Kritiker schmähen den Ort gern als „schmuddelig“ oder „verwahrlost“, doch das ist falsch. Eher trifft das Gegenteil zu: Man findet hier keine Zigarettenkippen, keinen Plastikmüll oder Glasscherben am Boden. Weil es einfach keine Menschen gibt, die Müll hinterlassen könnten.

Hier wird man garantiert nicht von Hütchenspielern übers Ohr gehauen

Holzbänke, die auf Besucher warten. Parkbuchten, die auf Autos warten. Das Kulturforum ist der Ort in Berlin, an dem man garantiert niemals von Hütchenspielern übers Ohr gehauen wird.

+ + + + + + +

**Aufgabe**
Gib den Text über das Berliner Kulturforum vollständig und wortgetreu wieder.

**Extrahierte Daten**
+ + + + + + +

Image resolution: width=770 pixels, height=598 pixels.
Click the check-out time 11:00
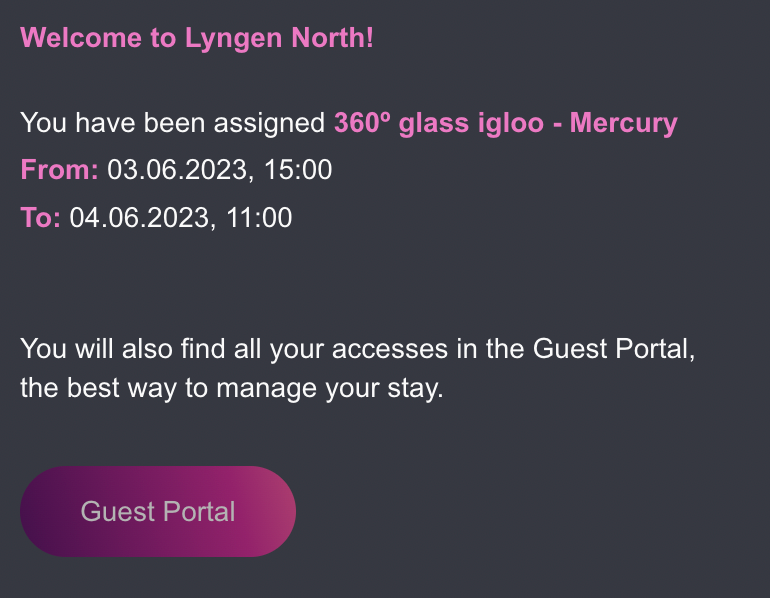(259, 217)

+ + + + + + +

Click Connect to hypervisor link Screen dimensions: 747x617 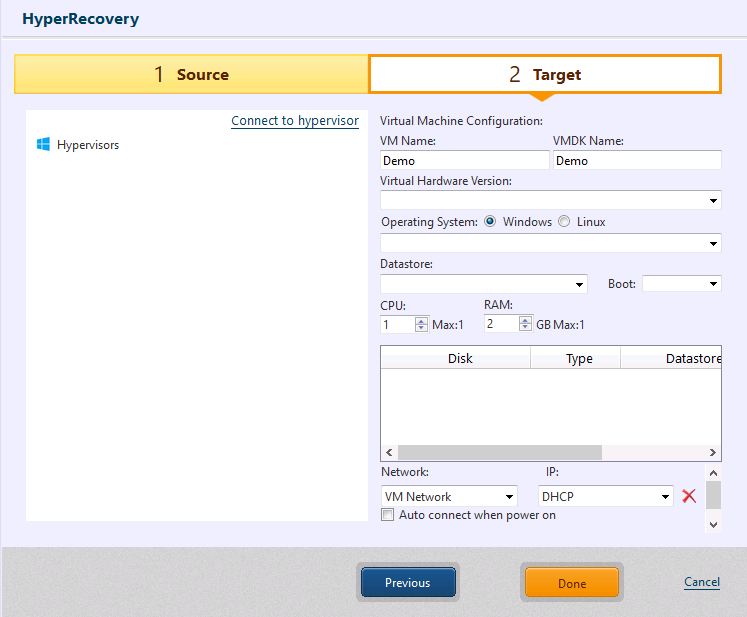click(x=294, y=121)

+ + + + + + +

**Antwort**
Kritiker schmähen den Ort gern als „schmuddelig“ oder „verwahrlost“, doch das ist falsch. Eher trifft das Gegenteil zu: Man findet hier keine Zigarettenkippen, keinen Plastikmüll oder Glasscherben am Boden. Weil es einfach keine Menschen gibt, die Müll hinterlassen könnten.

Hier wird man garantiert nicht von Hütchenspielern übers Ohr gehauen

Holzbänke, die auf Besucher warten. Parkbuchten, die auf Autos warten. Das Kulturforum ist der Ort in Berlin, an dem man garantiert niemals von Hütchenspielern übers Ohr gehauen wird.